Republished (a/k/a copied, stolen, etc) from Fangtastic Books http://fang-tasticbooks.blogspot.com/2012/09/interview-with-adam-sifre.html
Can you tell readers a little bit about yourself and what inspired to write in this particular genre?
I have three great kids, one ex, and enjoy playing on the internet. I’m a guy who likes to write. Well, that’s not entirely true. I like to hear people tell me how much they enjoy my writing. If I could get that without actually writing anything, I’d be happy. My current novel started off as a piece of flash fiction, a thousand word story about a zombie who’s just trying to get through a day. It was well received and I got the idea to expand it into a novel, but I didn’t want to spend pages and pages and pages setting up a traditional story arc.

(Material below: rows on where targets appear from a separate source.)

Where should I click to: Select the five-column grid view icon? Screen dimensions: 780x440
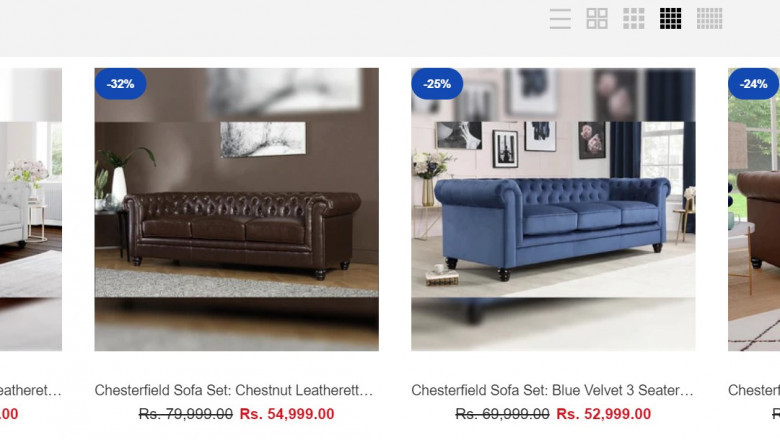click(709, 19)
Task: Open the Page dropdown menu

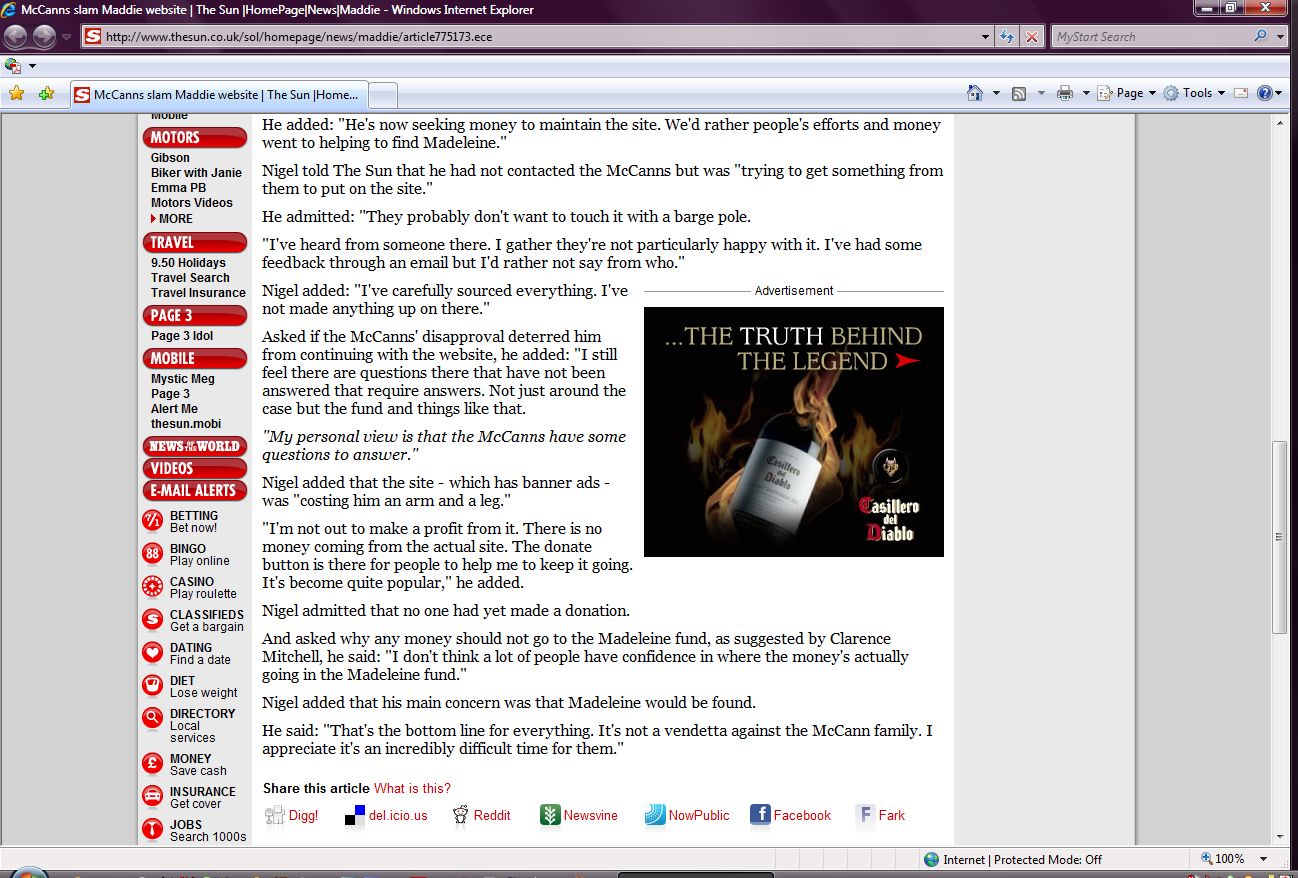Action: tap(1128, 93)
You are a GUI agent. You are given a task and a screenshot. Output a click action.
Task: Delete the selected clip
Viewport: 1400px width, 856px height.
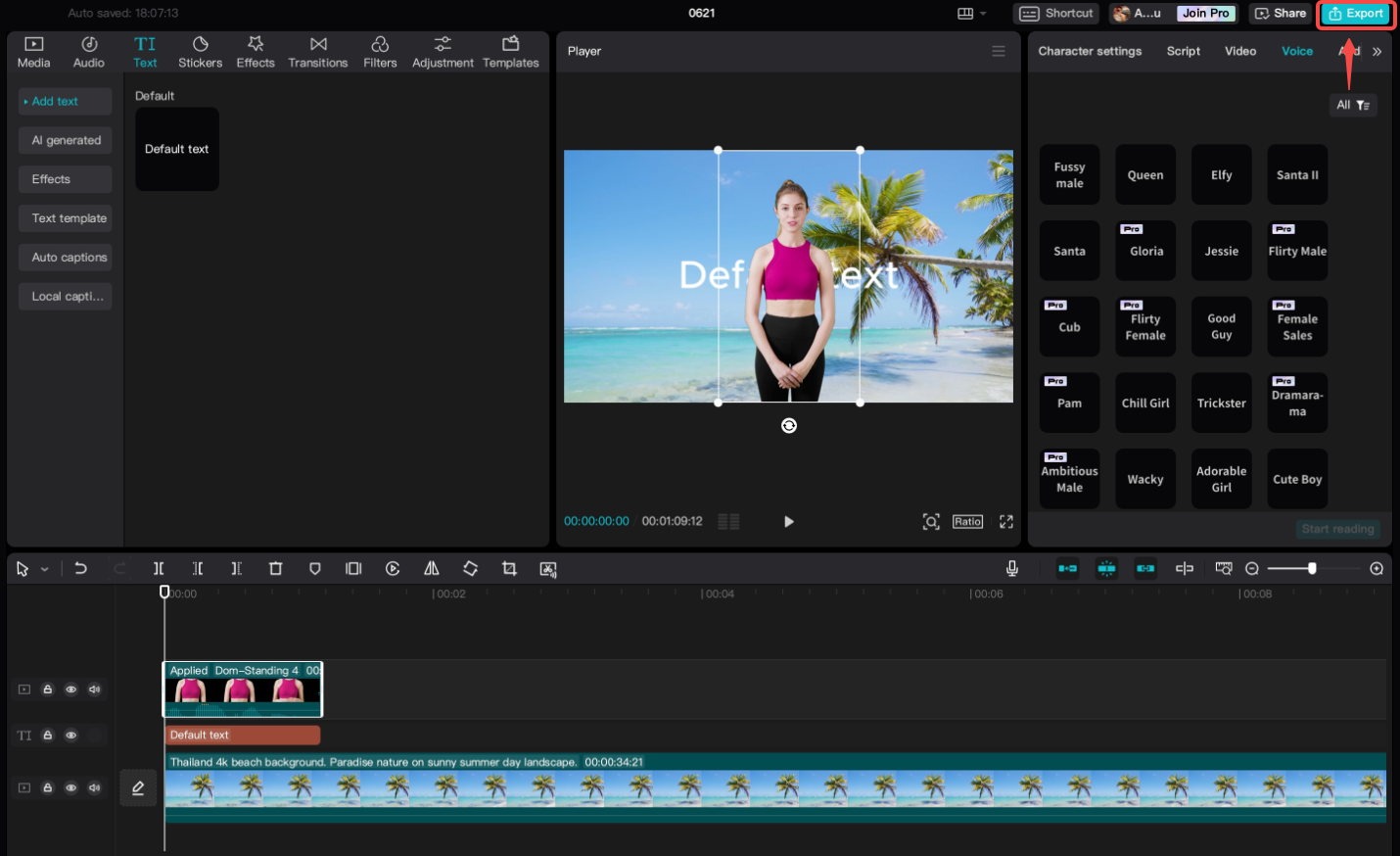tap(275, 568)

Instead, I wrote a series of chapters designed to read like individual pieces of flash fiction. Each chapter tells it’s own story while at the same time contributing to the overall plot of the novel. You can pick any chapter at random (almost any chapter) and get a complete story that stands alone. It’s a relatively unique structure designed to appeal to readers on the run who want their entertainment quick. “I’ve Been Deader” is designed to appeal to the person who’s been raised on the internet and wants what they want when they want it.
Please tell us about your latest release.
“I’ve Been Deader” is a novel told from several points of view, There’s Fred, a zombie trying to find love, his son, and a small meteorite that is residing in the crushed head of an undead mailman. There’s Jon, a likeable serial killer who feels like a kid in a candy store when the zombie apocalypse hits. Finally there’s Timmy, Fred’s still-living son who is desperate to find a way to save his dad. The story blends horror and comedy and neither gets in the way of the other. It ain’t bad.
Was one of your characters more challenging to write than another?
Aleta, Fred’s love interest, was difficult for me. For reasons that I won’t go into here, I didn’t want to give her an internal or external voice. This meant I had to show her to the world by her actions and how others saw her. That was a bit of a challenge.
Is there a character that you enjoyed writing more than any of the others?
I loved writing the scenes with Fred in them. He’s the main focal point where I found it easiest to blend comedy and horror, depending on what the story needed. Besides, to create a zombie that stays true to his undead, ravenous nature and still elicit sympathy from the reader is quite a feat, and I’m proud of it.
What is your favorite scene from the book? Could you share a little bit of it, without spoilers of course?
There’s a chapter called “Dead Divas” that I love. A character named “Sunshine” is forced to search a building for painkillers and other drugs, and finds himself in a bar with transvestite entertainers. That chapter’s a corker.
What is the most interesting thing you have physically done for book related research purposes?
I learned that in order to write, you have to wake up in the morning and write. That continues to be a challenge for me.
Can you tell readers a little bit about the world building in the book/series? How does this world differ from our normal world?
“I’ve Been Deader” takes place in this world after a zombie apocalypse. I tried to keep the world as real and common as possible for juxtaposition purposes. For example, the story opens up with Fred taking stock of himself in a bathroom on the Vince Lombardi rest area, off the New Jersey Turnpike. I mean, you can’t get more depressingly real than that. There’s key scenes at Newark Airport, the Camden, NJ Aquarium, the Eisenhower Tunnels in Colorado, IKEA, Chinese restaurants – all the hot travel spots.
With the book being part of a series, are there any character or story arcs, that readers jumping in somewhere other than the first book, need to be aware of? Can these books be read as stand alones?
All my books, and most of my chapters, can be read as stand alone.
Do any of your characters have similar characteristics of yourself in them and what are they?
Yes. Fred and I both have fond memories of being younger, slimmer and alive.
Do you ever suffer from writer’s block? How do you deal with it?
I go get something to eat, maybe cause a bit of trouble on the internet and then just write.
Do you find it difficult to write in multiple genres?
Not really. The key for me is reading several books in a genre I want to write in. Once I get a feel for what readers expect, I can usually write to meet their expectations and at the same time give them something they didn’t expect.
When did you consider yourself a writer?
I wrote a few poems for a beautiful woman and they worked. That was all the incentive I needed.
What are your guilty pleasures in life?
I watch the Bachelorette and Project Runway. But you can’t tell ANYONE. Also, I enjoyed the movie “The Joy Luck Club.”
Other than writing, what are some of your interests, hobbies or passions in life?
I love playing tennis and reading about the American Civil War.